* **Assigned task**
Go through the material below, noting each line where the string "agent" appears, and give only the total.

* **Material for the task**
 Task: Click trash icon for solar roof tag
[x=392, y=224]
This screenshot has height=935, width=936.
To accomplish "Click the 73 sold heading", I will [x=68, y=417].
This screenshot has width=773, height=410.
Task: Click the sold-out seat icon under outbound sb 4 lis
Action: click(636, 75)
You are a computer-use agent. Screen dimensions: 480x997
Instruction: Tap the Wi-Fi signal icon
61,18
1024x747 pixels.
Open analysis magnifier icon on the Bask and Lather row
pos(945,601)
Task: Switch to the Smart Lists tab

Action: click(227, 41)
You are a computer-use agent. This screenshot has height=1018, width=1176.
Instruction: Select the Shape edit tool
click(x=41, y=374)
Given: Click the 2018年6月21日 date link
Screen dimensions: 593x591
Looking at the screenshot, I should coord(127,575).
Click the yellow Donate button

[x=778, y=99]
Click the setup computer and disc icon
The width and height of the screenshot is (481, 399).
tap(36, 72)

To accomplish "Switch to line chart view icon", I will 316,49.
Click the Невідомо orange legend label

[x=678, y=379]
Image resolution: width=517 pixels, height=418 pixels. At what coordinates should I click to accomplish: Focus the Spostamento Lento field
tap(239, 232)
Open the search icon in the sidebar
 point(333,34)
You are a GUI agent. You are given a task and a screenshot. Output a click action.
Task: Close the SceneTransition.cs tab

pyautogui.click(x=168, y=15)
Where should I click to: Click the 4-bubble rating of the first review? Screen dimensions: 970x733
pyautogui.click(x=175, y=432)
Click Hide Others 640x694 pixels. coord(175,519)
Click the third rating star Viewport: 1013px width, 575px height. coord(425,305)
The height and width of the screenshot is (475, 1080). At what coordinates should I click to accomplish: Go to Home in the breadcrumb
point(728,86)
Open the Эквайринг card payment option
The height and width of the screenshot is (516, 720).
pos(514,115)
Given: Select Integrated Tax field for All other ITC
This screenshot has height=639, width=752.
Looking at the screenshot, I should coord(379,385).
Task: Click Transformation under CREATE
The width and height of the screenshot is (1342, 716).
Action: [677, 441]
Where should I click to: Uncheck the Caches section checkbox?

* **Your solution**
3